╭─ Record set

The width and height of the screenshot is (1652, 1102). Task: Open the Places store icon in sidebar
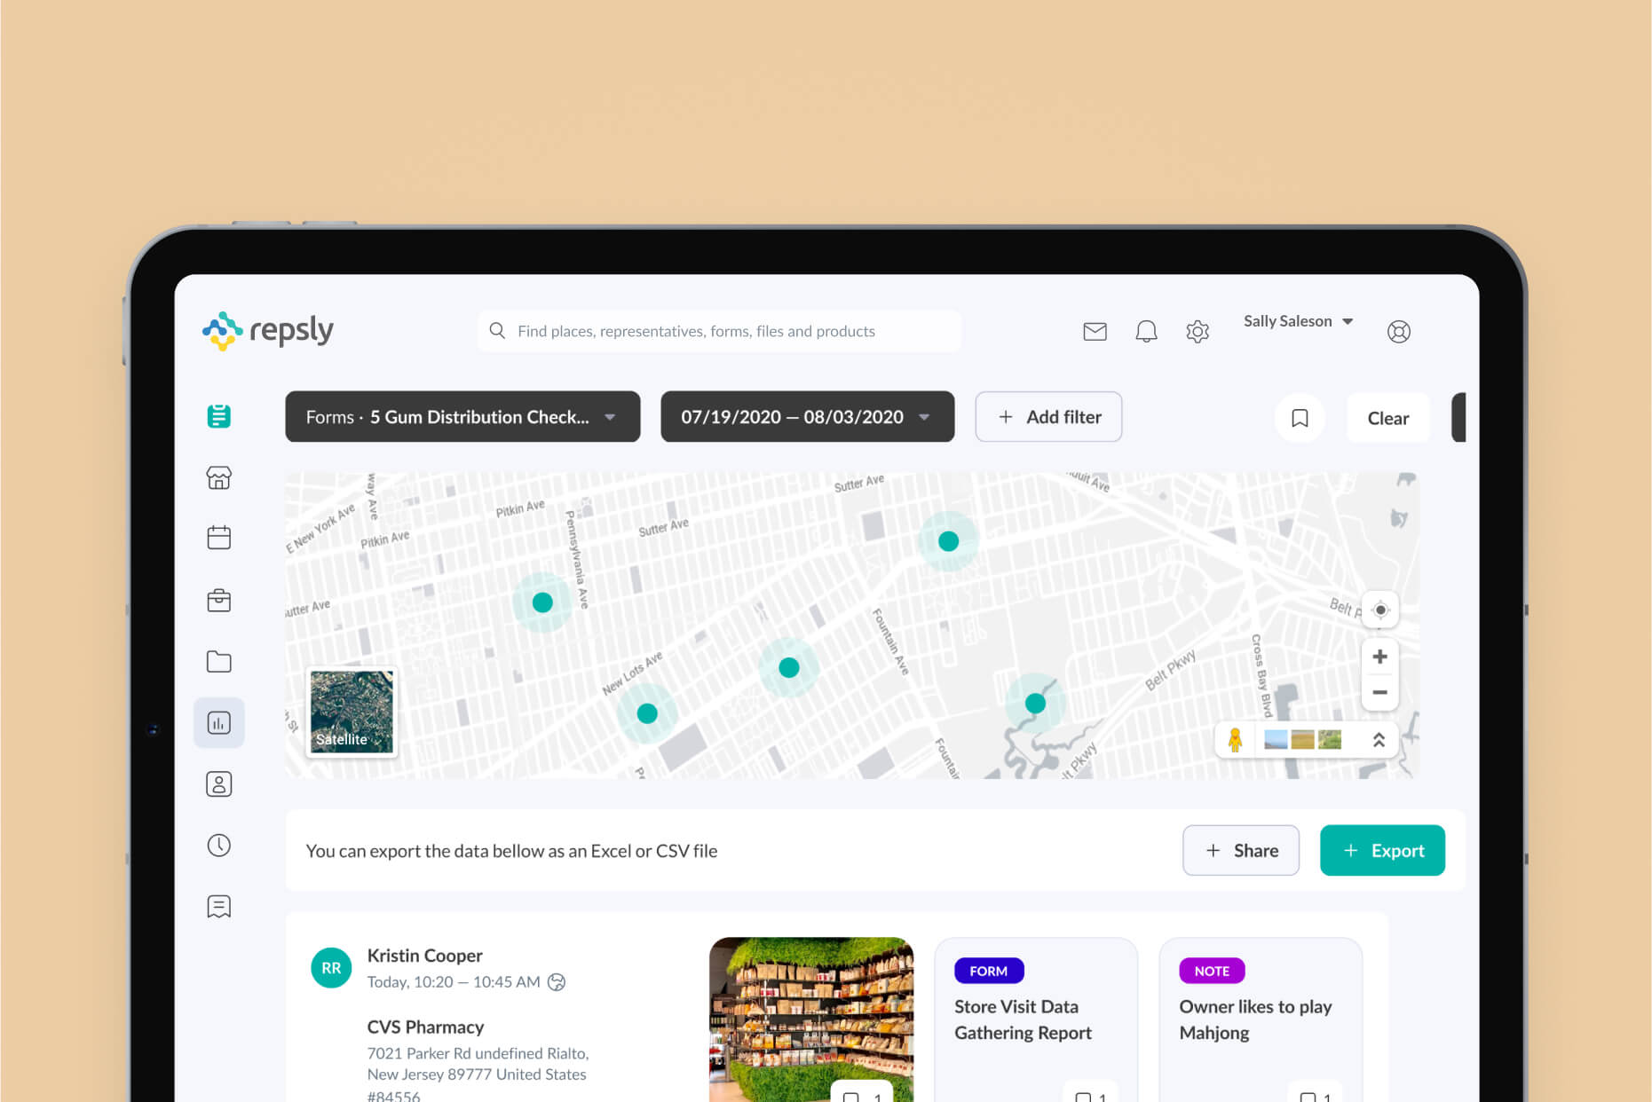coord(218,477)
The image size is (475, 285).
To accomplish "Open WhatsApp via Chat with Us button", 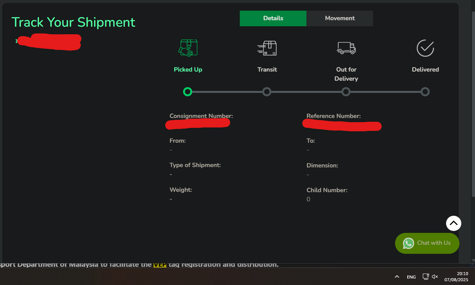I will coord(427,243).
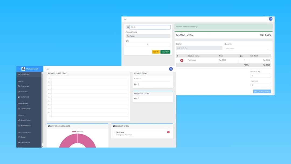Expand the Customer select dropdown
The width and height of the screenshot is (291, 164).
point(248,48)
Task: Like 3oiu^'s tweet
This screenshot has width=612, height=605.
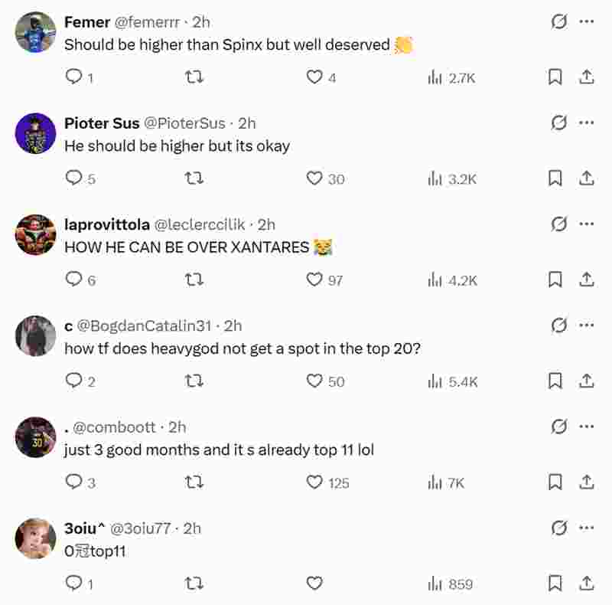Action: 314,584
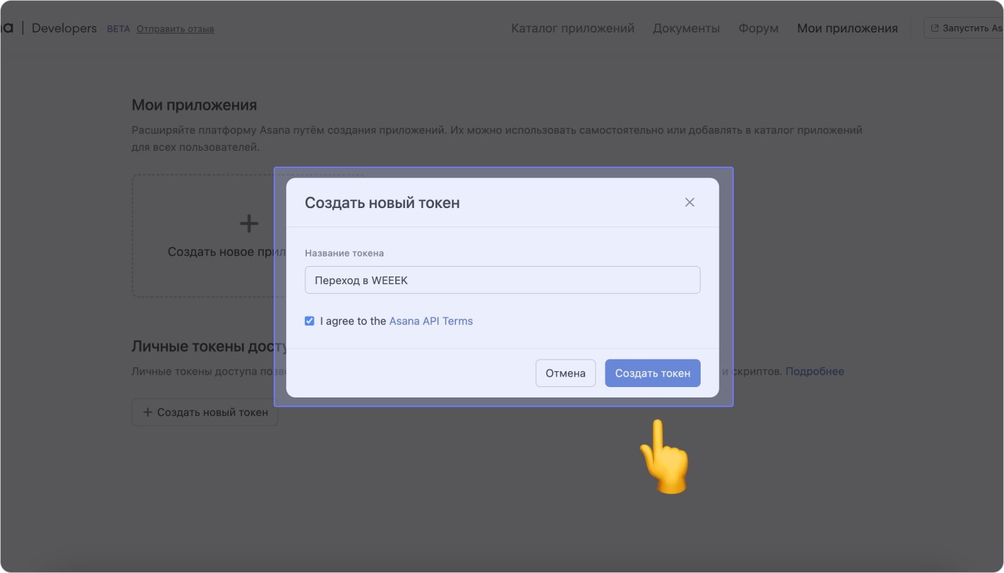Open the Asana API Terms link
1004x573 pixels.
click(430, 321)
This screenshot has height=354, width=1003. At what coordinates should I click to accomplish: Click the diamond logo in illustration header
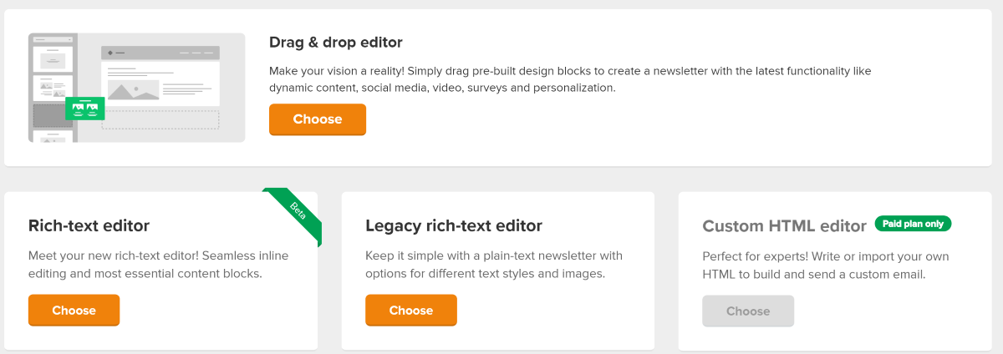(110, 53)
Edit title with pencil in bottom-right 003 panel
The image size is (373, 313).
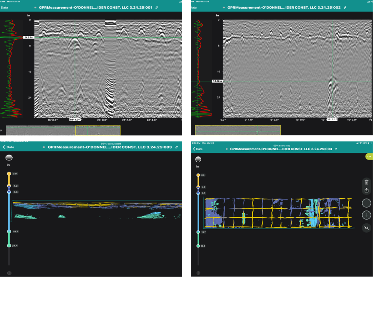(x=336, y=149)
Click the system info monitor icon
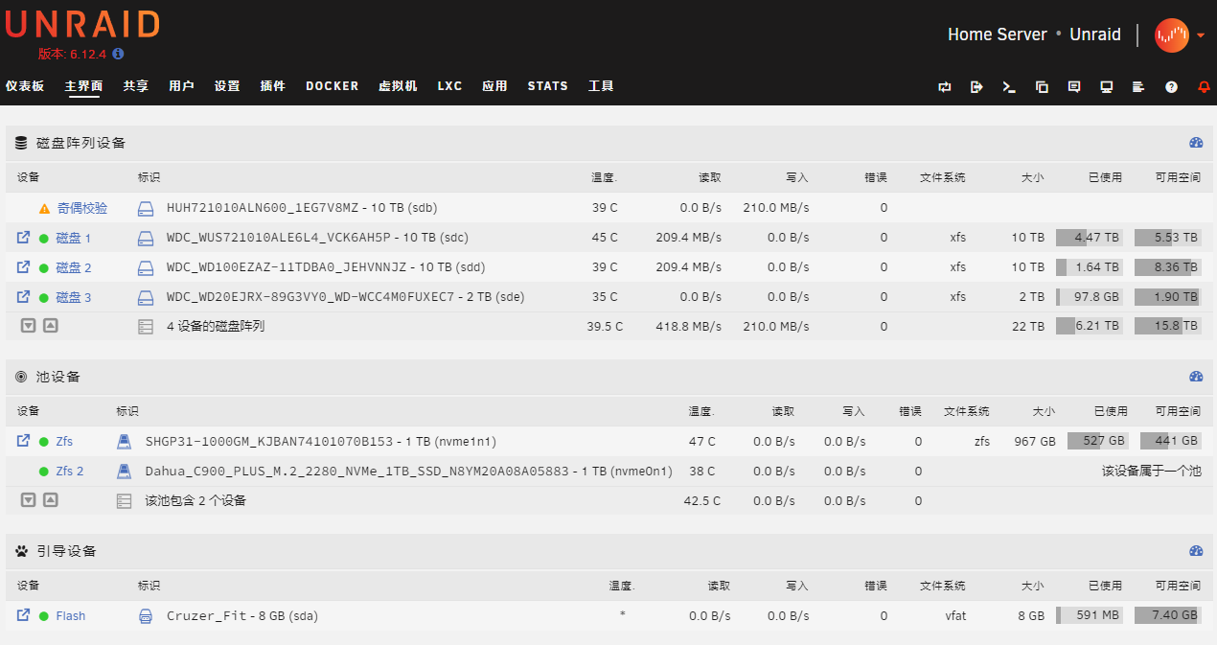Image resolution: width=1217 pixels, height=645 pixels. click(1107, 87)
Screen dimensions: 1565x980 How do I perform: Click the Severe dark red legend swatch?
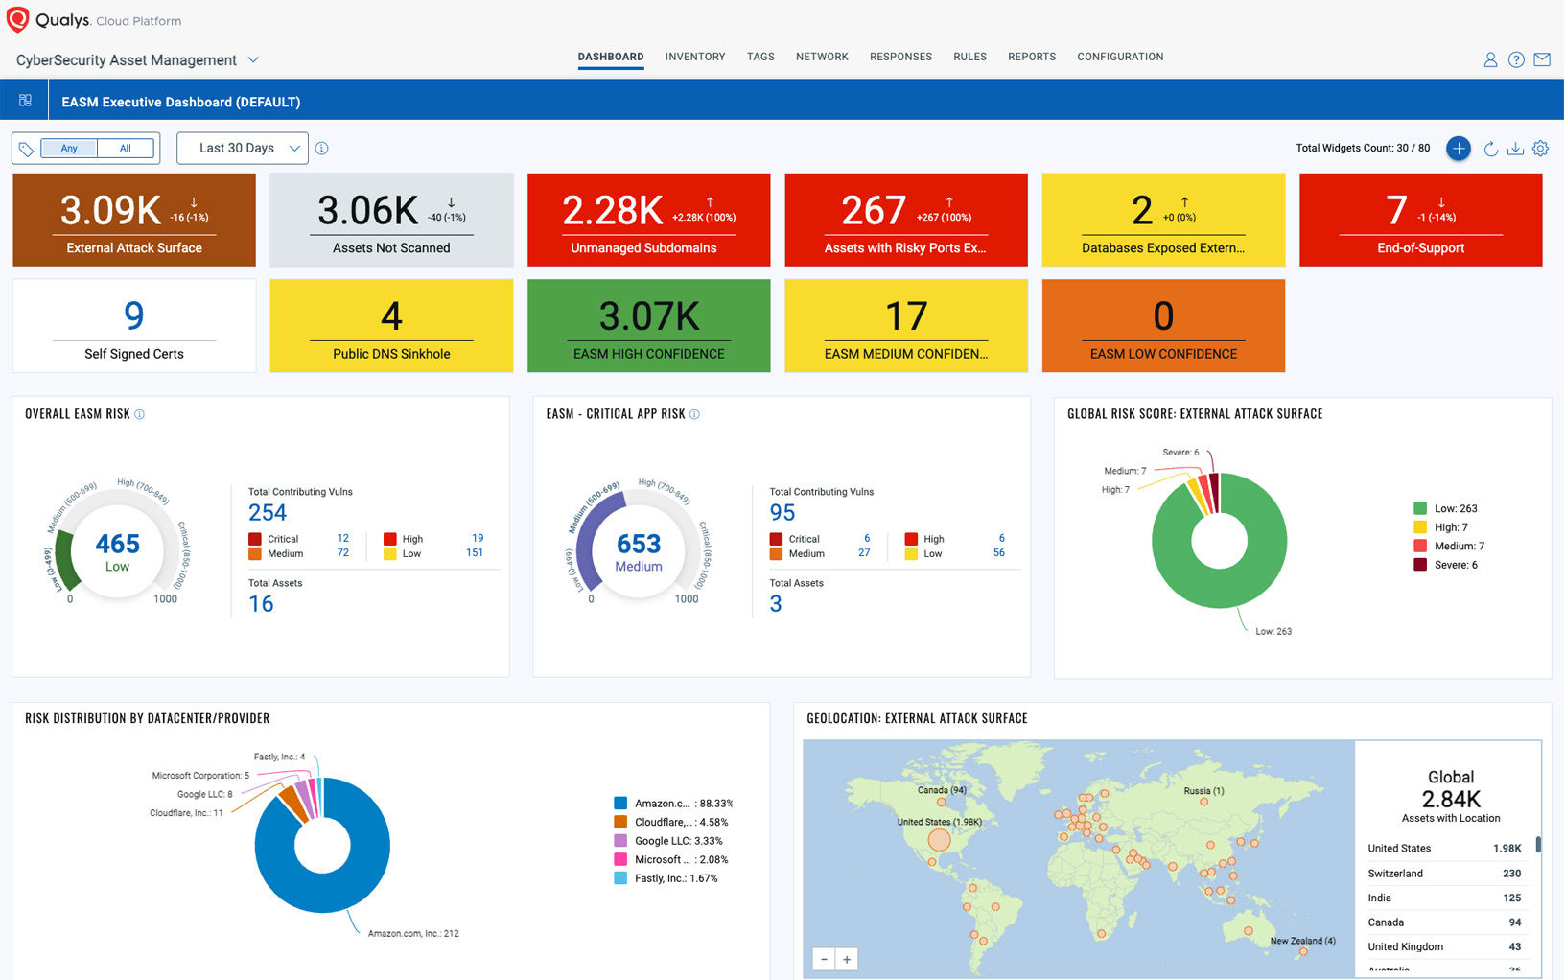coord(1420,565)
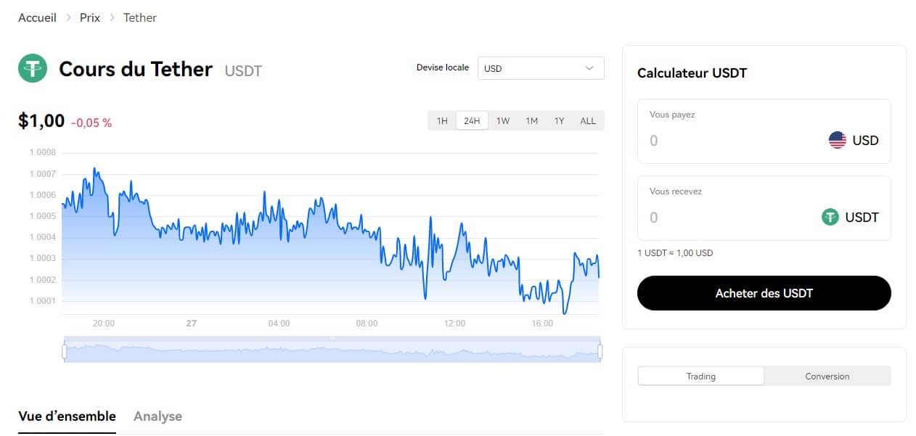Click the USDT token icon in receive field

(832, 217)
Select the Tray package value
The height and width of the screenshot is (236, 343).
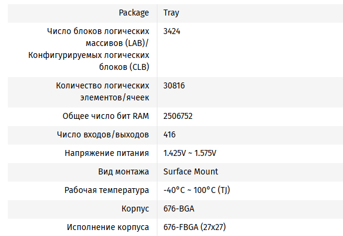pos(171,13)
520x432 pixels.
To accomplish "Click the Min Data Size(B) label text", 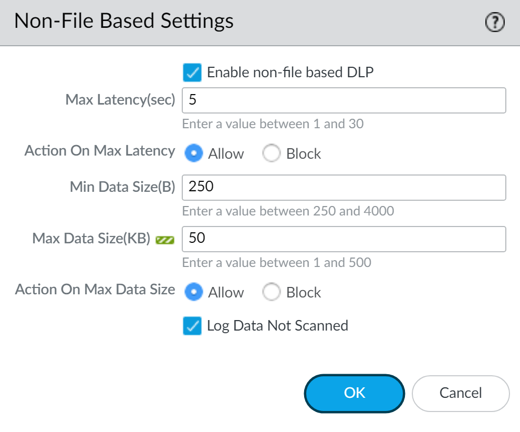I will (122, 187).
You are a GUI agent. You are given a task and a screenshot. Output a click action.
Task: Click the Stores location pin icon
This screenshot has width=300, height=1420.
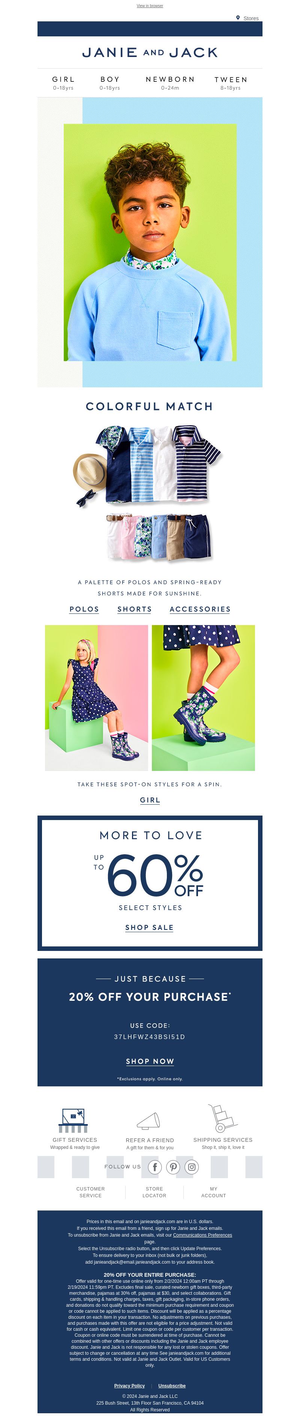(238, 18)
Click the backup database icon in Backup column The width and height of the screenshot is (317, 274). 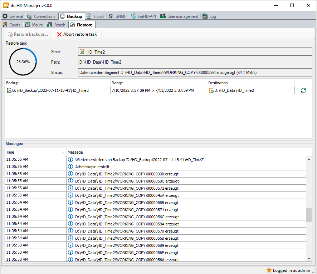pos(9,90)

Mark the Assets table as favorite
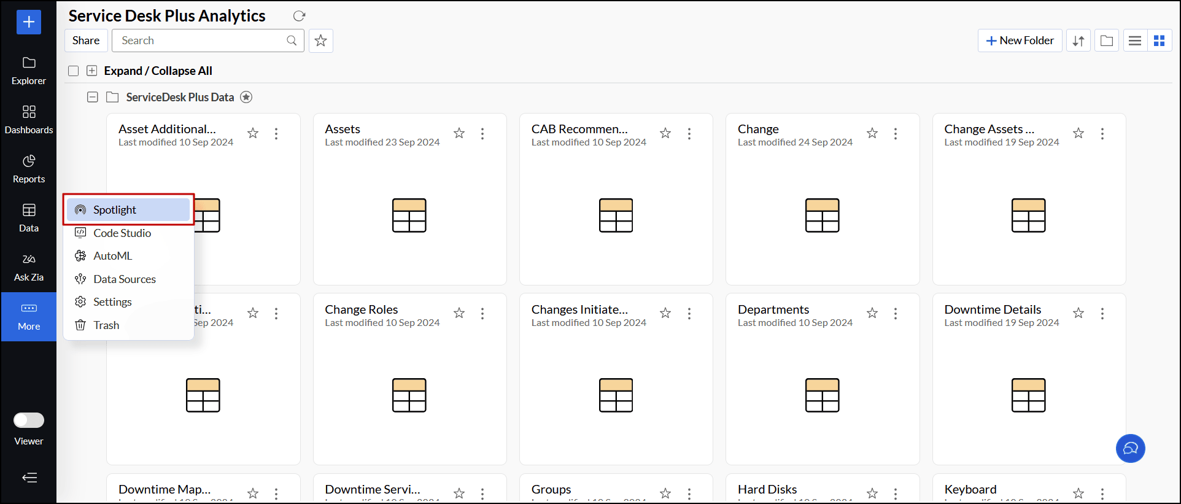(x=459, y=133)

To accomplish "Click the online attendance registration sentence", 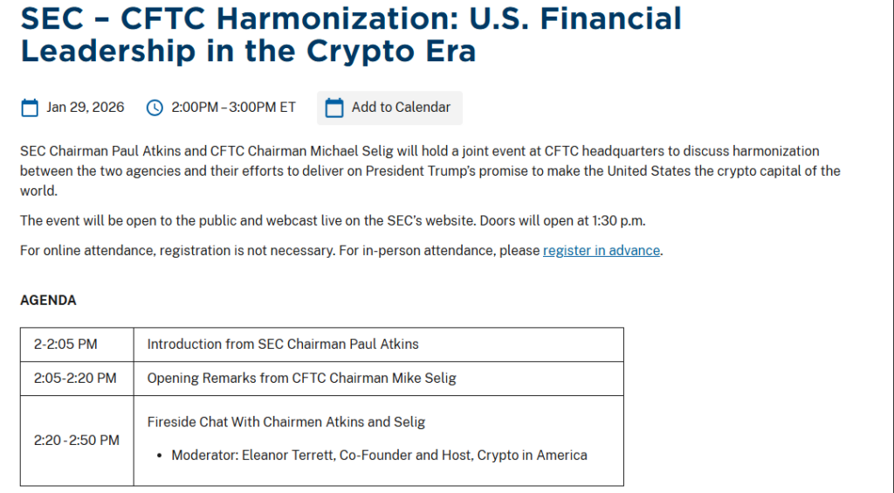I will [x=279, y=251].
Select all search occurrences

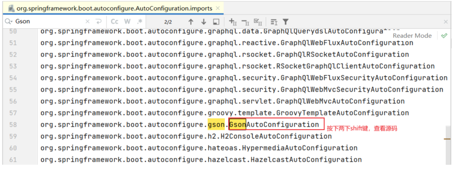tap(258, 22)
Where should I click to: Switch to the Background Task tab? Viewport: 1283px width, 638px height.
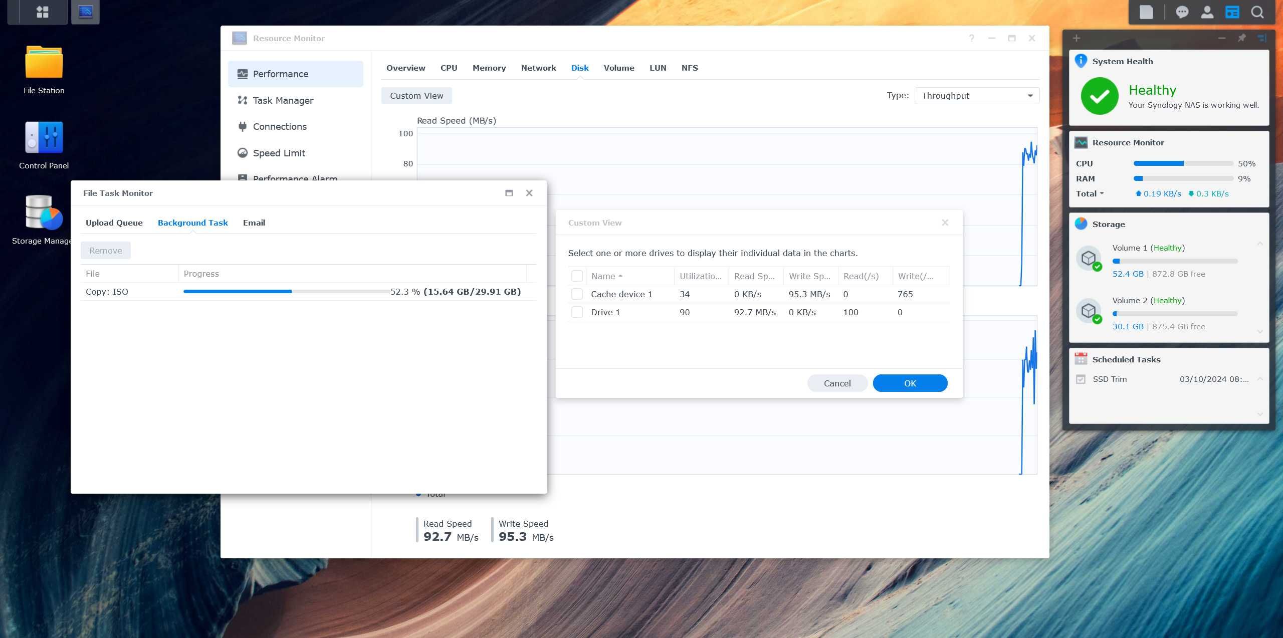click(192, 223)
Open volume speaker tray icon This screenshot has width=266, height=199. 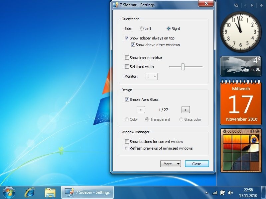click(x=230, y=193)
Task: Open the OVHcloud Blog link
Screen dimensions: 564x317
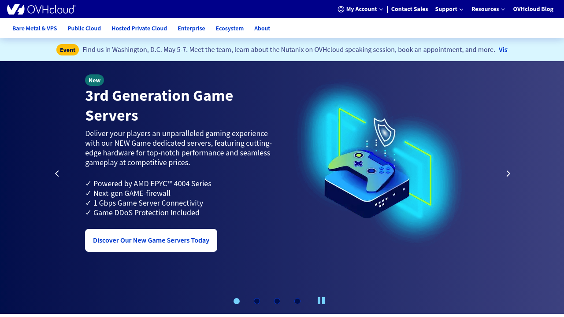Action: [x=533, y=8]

╰─

Copy only this from above: the line containing "The image size is (373, 313).", the line containing "Select the Tray package value", and all lines between, printed exactly. Leave out the pictures.

The image size is (373, 313).
(x=336, y=149)
Click the system info monitor icon
Image resolution: width=1217 pixels, height=645 pixels. click(1107, 87)
Screen dimensions: 1565x980 How do I perform: Click the Severe dark red legend swatch?
coord(1420,565)
Click the USDT token icon in receive field

(832, 217)
Select the Tray package value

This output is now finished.